*Указание 1*
Какие титулы, чины и звания упоминаются в исходном тексте? Перечислите все.
*Указание 2*
Признаком чего, согласно исходному тексту, был самовар в 19 веке?

*Исходный текст*
Но в историческом тексте упоминание баронов и герцогов сразу же приводит к необходимости выяснить, что вторые - выше по статусу, иначе не будет понятно, о чем же речь. Сам Пушкин умер в чине камер-юнкера. Мы знаем, что Пушкин был для этого чина уже староват. Но если мы занимаемся историей придворных званий, то мы обязаны поставить этот факт в систему: в то время чин камер-юнкера был эквивалентен званию армейского капитана или коллежского асессора в статской службе. Так исторический подход к фактам заставляет нас постоянно переводить, пояснять, искать объяснительные эквиваленты. Такого рода "перевод" - не самоцель, не имитация цели, как на уроке иностранного, а часть аналитической работы, адекватность которой проверяется комплексно на более высоком уровне целостной реконструкции представления о прошлом.

Перевод знака требует особого внимания к определенной системе знаков в целом. Надо учитывать место знака в его системе.

Появляются полки иноземного строя - меняется место и функции стрелецкого войска. Появляются типографии - меняется место в обществе и функции переписчиков. Для примера рассмотрим функции самовара. В 19 в. самовар - признак достатка и стабильности. В наши дни его вытесняют электрические чайники, самовар становится антиквариатом. Если он у кого-то и стоит, то, чаще всего, как украшение. Тот, кто пытался им воспользоваться, знает сколько дыма и сажи в дополнение к чаепитию получается. Раньше дым и копоть не имели альтернативы. Пушкин и Блок, надо полагать, их замечали, но оценивали иначе, чем мы. У них был иной контекст для сравнения. Заметим, слово самовар не изменило своего значения за 200 лет, но в новой системе предметов быта поменялся его статус и функции.

*Фрагмент набора данных*
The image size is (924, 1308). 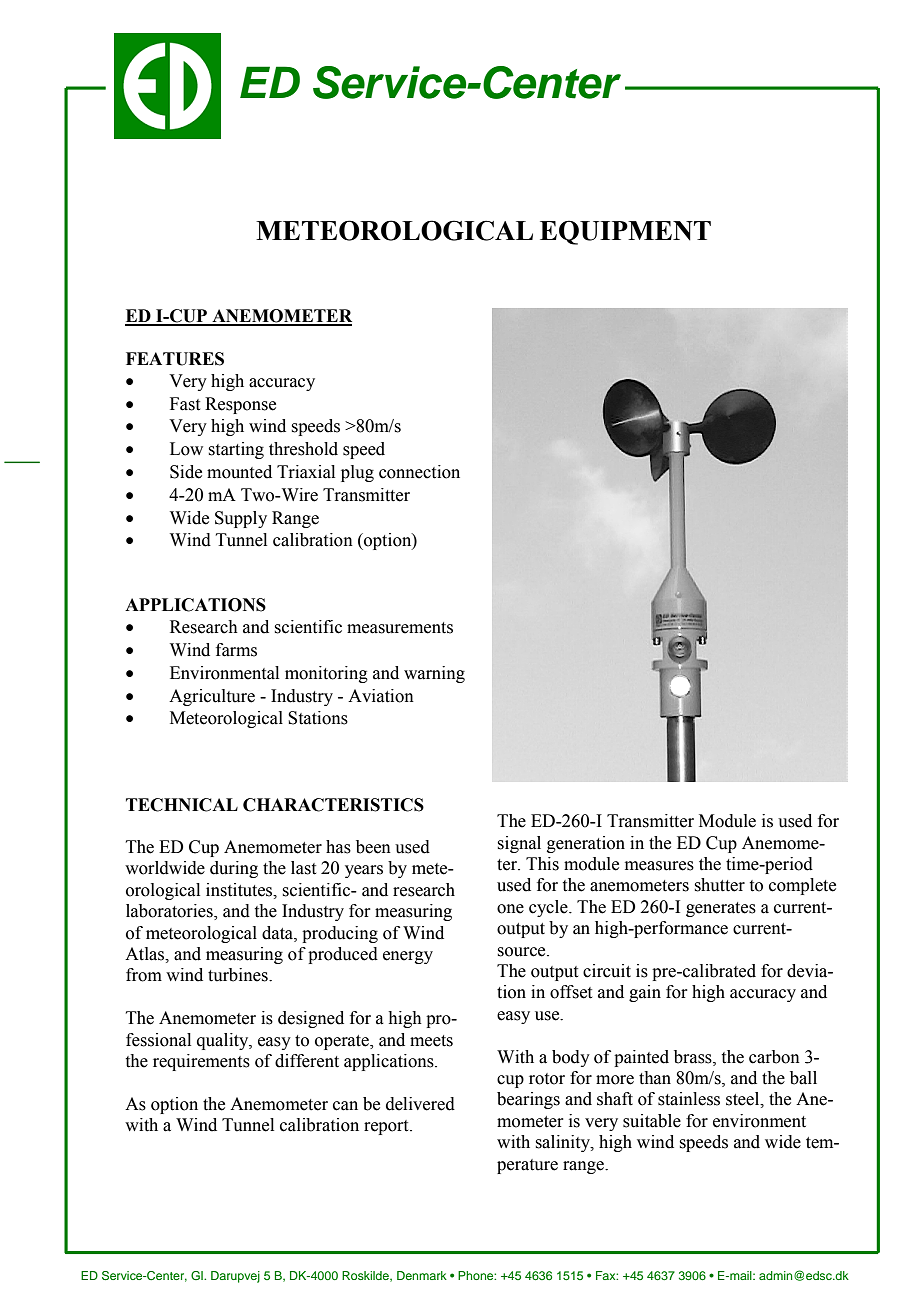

*Полный ответ 1*
Барон, герцог, камер-юнкер, армейский капитан, коллежский асессор.

*Полный ответ 2*
Признаком достатка и стабильности.